Would Revived Inflation Be A Sucker Punch For Retailers?
U.S. retail sales were up again in May as confident shoppers spent 0.8% more compared to April and 5.7% more compared with a year ago, according to the Census Bureau.
But lurking in other government reports are trends that could take the wind out of the sails of consumer spending, thus impacting already struggling retailers and their landlords.
Namely, inflation has made a small but distinct return recently, with the Bureau of Labor Statistics reporting that the Consumer Price Index gained 2.9% year over year in May, the highest rate in about five years. Compared with April, prices were up 0.2%. The cost of gas and housing drove most of the annual and monthly increases.
Even when the cost of energy and food is taken out of the equation, prices in May were up 2.2% compared with a year ago, almost enough to eat up any gains workers made in their paychecks. This occurred as a result of employee wages not growing as much as they did in previous expansions. At the beginning of this month, the Bureau of Labor Statistics reported that wages were up only 2.7% in May compared with a year ago.

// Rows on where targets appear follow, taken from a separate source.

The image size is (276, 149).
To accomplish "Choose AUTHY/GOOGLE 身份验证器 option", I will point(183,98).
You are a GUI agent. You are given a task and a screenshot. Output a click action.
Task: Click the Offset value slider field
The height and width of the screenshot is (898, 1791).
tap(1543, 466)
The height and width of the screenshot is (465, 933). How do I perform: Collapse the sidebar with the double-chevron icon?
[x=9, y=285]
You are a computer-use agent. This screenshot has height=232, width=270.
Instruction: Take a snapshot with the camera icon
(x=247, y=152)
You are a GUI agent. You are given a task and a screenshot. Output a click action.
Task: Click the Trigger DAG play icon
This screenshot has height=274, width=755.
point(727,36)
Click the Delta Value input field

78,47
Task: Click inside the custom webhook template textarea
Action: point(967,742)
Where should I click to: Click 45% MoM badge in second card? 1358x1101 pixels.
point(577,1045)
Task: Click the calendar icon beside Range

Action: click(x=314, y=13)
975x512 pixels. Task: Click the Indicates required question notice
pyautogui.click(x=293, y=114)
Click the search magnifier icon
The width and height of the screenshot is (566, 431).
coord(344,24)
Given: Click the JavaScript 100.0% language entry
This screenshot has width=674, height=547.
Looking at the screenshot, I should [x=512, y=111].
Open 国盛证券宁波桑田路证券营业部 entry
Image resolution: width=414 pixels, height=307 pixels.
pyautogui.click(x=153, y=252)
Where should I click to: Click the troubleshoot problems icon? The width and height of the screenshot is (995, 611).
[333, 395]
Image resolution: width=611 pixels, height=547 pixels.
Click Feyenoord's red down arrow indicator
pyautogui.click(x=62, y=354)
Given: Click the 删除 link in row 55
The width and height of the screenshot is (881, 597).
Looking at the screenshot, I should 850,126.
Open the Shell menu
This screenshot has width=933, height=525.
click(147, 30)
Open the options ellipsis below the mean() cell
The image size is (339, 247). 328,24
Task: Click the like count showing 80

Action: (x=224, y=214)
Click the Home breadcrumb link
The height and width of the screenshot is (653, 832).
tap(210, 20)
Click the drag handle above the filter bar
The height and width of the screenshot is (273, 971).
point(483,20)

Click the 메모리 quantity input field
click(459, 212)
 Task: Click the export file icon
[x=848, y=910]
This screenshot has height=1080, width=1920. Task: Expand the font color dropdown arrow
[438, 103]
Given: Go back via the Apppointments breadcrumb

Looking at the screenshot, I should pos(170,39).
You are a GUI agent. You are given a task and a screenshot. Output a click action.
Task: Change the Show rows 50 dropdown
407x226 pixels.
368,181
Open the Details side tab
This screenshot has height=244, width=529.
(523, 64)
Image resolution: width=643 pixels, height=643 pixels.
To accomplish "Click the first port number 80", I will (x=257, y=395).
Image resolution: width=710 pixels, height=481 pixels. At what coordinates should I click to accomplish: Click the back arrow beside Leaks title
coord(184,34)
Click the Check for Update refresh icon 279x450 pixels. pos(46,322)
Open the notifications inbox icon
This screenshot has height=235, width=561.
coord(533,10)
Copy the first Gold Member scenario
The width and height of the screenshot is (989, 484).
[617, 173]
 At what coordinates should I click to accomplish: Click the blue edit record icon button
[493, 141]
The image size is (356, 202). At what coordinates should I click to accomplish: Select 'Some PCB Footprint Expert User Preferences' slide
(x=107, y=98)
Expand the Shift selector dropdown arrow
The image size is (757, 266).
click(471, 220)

That is less than the annual rate of inflation, at least for the moment. If inflation takes away even more spending power as the months pass, consumers might be more reluctant to spend on retail items.
There is a recent precedent for that dynamic. During a short uptick in inflation in early 2017, consumers did indeed cut back on their spending, though that bit of inflation soon calmed down and retail spending chugged along.
Some observers are optimistic that the strong economy will continue to support retail spending, even with higher inflation.
“We have seen ongoing momentum over the last several months and believe sales growth should remain healthy and consistent with our 2018 outlook," National Retail Federation Chief Economist Jack Kleinhenz said in a statement.
"Nonetheless, inflation and rising oil prices are complicating the picture. And new tariffs or a trade war would certainly be negatives that would increase prices and reduce both consumer purchasing power and consumer confidence.”
It is also possible that more vigorous inflation might, at least in the short run, inspire consumers to spend more. "[Inflation] might actually catalyze the consumer to actually spend sooner rather than waiting with the anticipation that it will be cheaper," J.P. Morgan Private Bank's Jack Caffrey told CNBC.